If I were a more ambitious soul...

...I would 'make lemonade' and insert something between Parts 45 and 47 and make it appear I just posted out of order.

But my muse has hung a Do Not Disturb sign on her knob, so I'm forced to admit that I can't count.

(Please do not share this info with the I.R.S.!)

I just renumbered the installment.

...missed opportunity... I could have cut away to Katherine terrorizing townfolk in the Nutmeg State, or just who and what distracted Dale so that he had to send Janice.... or just roam around the jungle of idiosyncrasies that is the cluttered, conflicted mind of Nancy Berube.

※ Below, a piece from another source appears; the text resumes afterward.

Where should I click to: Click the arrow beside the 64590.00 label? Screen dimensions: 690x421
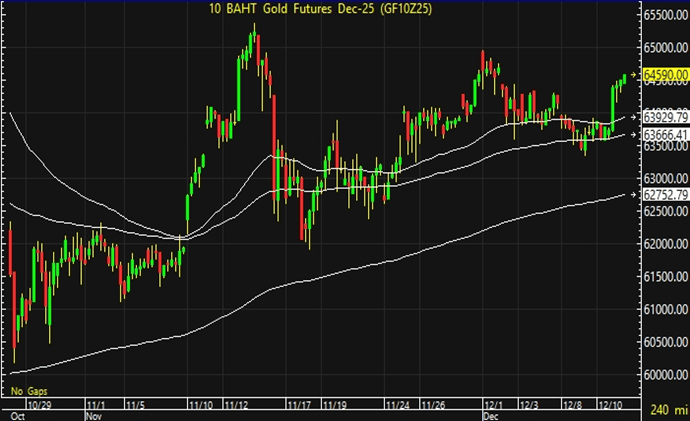click(636, 75)
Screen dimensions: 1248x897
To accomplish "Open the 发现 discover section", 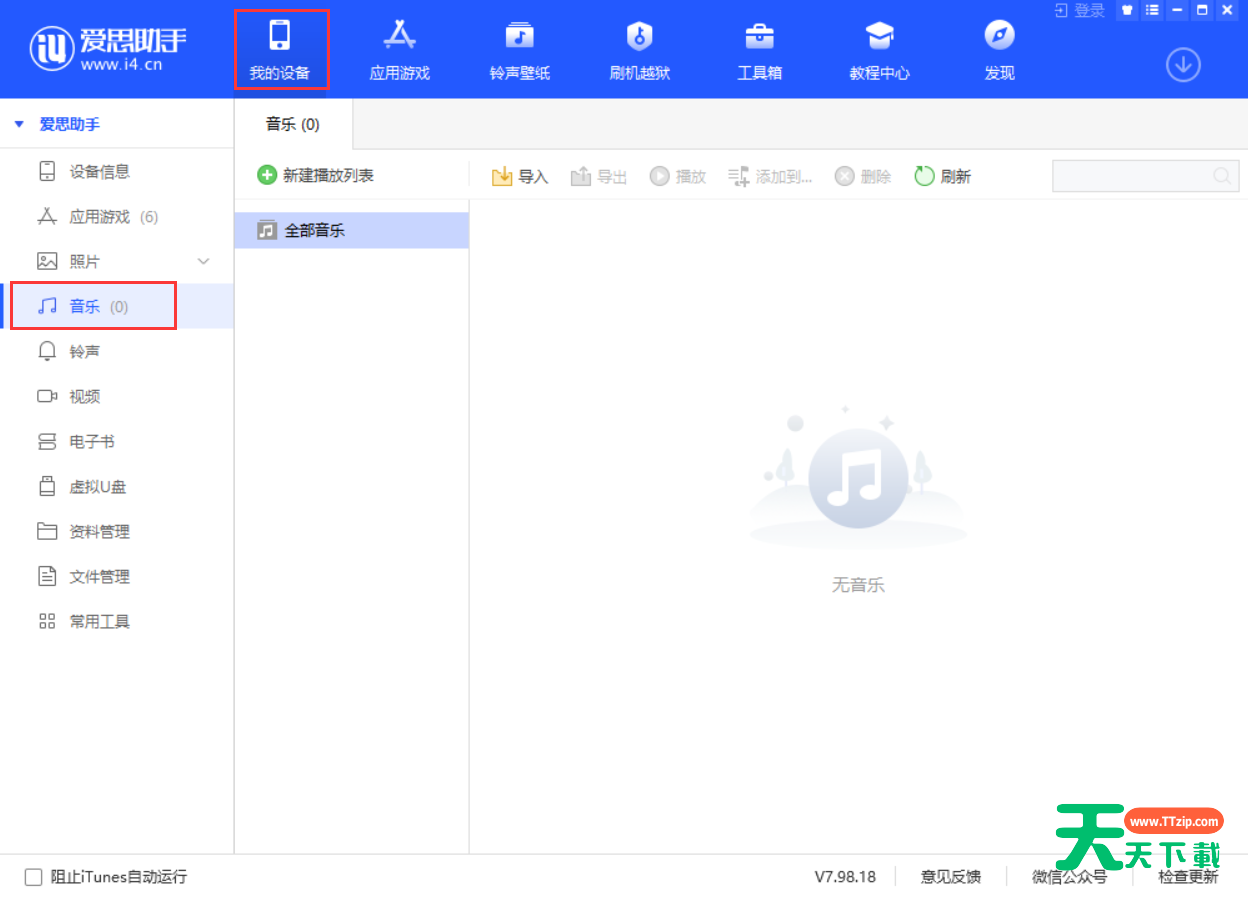I will pyautogui.click(x=998, y=48).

But NO..... The muse wouldn't come when called (she never does - like antic Ani, she just shows up when least expected)

....so I just renumbered the chapter. :-(

I am a sloth disguised as a human. :-P

K@

Well... considering that she

Well... considering that she's been on testosterone blockers, that only leaves whatever trace estrogens are present to have their effect. So I'm wondering what the tests will show. I suspect it'll be a DNA test as well as the standard blood workup.


I'll get a life when it's proven and substantiated to be better than what I'm currently experiencing.

Oh, you caught that, huh? :-)

As usual. The readers are ahead of me.

And you ALL are far better at counting!

Thanks not just for reading, but for reading between the lines!

You make it such a joy to write and share this stuff,

K@

At least you make the gaps

At least you make the gaps between the lines nice and large for those readers with eye problems. :)


I'll get a life when it's proven and substantiated to be better than what I'm currently experiencing.

Least they can do

First, we have an employee injured on the job. Two, they (Dez and Katherine) are going to reap at least in the high tens of millions from all of Elsie's antics. The 6 figure payment she'll receive will be a pittance by comparison.

But, yes, it is great that she will get support in her time of need.